On June 26, 2015, Anthony Urban notified CTS Corporation (the “Company”) of his resignation as Vice President and General Manager, Sensors and Mechatronics, effective July 6, 2015.
In connection with Mr. Urban’s resignation, the Board of Directors has appointed Rajeeb Nath, 50, as Vice President, Sensors and Mechatronics of the Company, effective July 6, 2015. A full text of the press release dated July 1, 2015 announcing the appointment is included as Exhibit 99.1 to this Current Report on Form 8-K and is incorporated herein by reference.
The Company and Mr. Urban entered into a Transition Agreement (the “Transition Agreement”) dated June 26, 2015, to provide for an orderly transition of duties, responsibilities and authority to Mr. Nath, and to set forth the compensation arrangement between the Company and Mr. Urban during and as a result of this transition period.

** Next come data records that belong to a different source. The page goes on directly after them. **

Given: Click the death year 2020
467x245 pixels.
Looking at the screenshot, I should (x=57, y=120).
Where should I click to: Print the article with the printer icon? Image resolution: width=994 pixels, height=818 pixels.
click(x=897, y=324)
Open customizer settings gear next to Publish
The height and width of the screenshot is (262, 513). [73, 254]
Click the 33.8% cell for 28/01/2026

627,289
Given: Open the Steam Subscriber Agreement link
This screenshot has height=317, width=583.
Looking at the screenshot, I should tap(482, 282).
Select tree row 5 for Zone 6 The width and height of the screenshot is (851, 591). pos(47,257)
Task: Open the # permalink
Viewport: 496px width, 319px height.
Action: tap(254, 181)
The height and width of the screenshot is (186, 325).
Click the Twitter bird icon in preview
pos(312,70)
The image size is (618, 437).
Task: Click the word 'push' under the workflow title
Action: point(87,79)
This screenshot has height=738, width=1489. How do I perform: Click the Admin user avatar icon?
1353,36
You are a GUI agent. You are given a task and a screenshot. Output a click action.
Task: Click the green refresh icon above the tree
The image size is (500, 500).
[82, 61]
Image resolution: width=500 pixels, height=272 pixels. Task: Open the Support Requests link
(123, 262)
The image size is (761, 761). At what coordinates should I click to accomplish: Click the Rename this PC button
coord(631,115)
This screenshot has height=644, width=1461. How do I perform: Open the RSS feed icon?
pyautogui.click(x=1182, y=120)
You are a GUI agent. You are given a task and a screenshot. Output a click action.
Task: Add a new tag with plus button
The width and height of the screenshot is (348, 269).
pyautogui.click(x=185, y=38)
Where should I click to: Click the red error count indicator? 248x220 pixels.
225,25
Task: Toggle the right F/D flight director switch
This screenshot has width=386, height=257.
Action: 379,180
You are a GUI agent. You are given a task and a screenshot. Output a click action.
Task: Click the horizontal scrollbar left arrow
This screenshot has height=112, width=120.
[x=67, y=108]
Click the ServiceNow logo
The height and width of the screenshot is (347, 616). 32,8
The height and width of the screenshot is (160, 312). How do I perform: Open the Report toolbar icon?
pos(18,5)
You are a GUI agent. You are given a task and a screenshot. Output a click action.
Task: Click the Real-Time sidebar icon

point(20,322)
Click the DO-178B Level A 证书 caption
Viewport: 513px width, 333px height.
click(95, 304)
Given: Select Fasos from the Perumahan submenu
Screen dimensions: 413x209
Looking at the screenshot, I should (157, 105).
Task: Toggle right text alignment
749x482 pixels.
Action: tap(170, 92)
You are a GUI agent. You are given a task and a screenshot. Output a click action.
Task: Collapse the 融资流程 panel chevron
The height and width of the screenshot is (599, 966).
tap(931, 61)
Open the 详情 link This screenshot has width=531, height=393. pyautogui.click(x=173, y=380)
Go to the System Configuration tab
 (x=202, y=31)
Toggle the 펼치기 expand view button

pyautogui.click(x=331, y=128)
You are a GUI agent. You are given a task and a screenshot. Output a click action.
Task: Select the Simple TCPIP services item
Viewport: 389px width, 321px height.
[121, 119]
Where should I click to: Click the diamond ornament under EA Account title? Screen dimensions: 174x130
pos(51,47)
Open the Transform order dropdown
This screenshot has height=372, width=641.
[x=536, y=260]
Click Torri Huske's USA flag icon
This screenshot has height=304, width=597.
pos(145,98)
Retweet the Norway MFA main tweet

Under the Transition Agreement, Mr. Urban will remain actively employed at the Company until July 17, 2015, and employed through December 25, 2015 (the “Termination Date”). Through the Termination Date Mr. Urban will continue to: (1) receive base salary at his current annual rate of $270,000 and (2) participate in the Company’s employee benefit plans pursuant to the terms of such plans and if permitted by law. Mr. Urban also will be eligible to receive a pro-rated incentive award under the CTS Management Incentive Plan (“MIP”) equal to six months of the 2015 MIP plan year award, subject to the achievement of certain goals, with such award, if any, payable at the same time and in the same manner that awards under the MIP are paid.
Under the terms of the Transition Agreement, Mr. Urban is subject to non-compete, non-solicitation and confidentiality provisions customary for agreements of this type. Mr. Urban also agreed to a general release of claims against the Company.
The Transition Agreement is filed as Exhibit 10.1 to this Current Report on Form 8-K, and the foregoing description of the agreement is qualified in its entirety by reference to the full text of the agreement, which is incorporated herein by reference.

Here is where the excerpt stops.